According to ACES, of the four major underwriting categories, credit improved considerably over the third quarter, while liabilities achieved a more modest improvement. Both assets and income & employment increased significantly, ending income & employment’s multi-quarter trend of decline. Income & employment remained the leading category of defects reported, with assets and borrower and mortgage eligibility completing the top three categories of defects cited.
Appraisal defects also increased during the fourth quarter, ending another run of multi-quarter declines. Purchase share remained high during the quarter, with the industry achieving defect parity for the quarter.
ACES further said that despite declining in terms of review share, FHA defects increased for the second consecutive quarter, as did conventional loans. USDA and VA loan defects continued to improve.
“After last quarter’s historic high of 2.47%, the reduction in Q4’s critical defect rate to a sub-2% level is encouraging and illustrates just how much the precipitous drop in origination volumes impacted lending operations,” said ACES EVP Nick Volpe. “However, lenders are starting to see the GSEs take an aggressive stance on repurchase requests for loans with curable defects. In addition, HUD has yet to complete its reviews of some vintage FHA loan production, an area notorious for defects.
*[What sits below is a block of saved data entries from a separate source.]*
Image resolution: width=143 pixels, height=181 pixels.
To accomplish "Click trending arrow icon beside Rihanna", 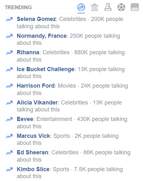I will [9, 53].
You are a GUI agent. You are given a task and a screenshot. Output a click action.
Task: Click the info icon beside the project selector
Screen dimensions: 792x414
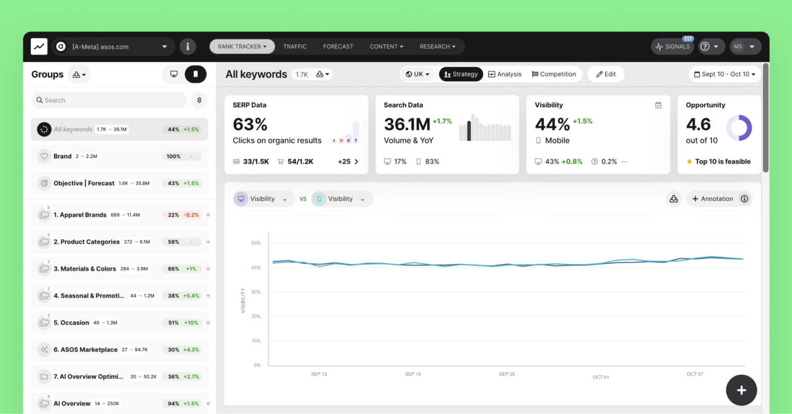tap(188, 46)
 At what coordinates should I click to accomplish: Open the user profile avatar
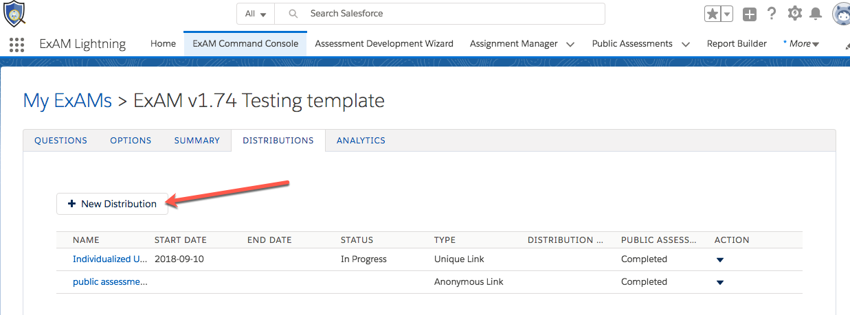point(842,14)
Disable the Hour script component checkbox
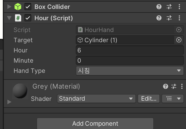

All of this may spell trouble for lenders that are already financially strapped due to declining volumes.”
“Loan defects are one of the greatest sources of financial risk to lenders in today’s tight origination market,” said ACES CEO Trevor Gauthier. “The best defense against this kind of threat is a robust QC auditing platform like ACES, which helps lenders retain the value of their loan production by identifying the point of origin for loan defects within the manufacturing process and uncovering defect trends to help resolve these issues before they become the impetus for a repurchase request or sale on the scratch-and-dent market.”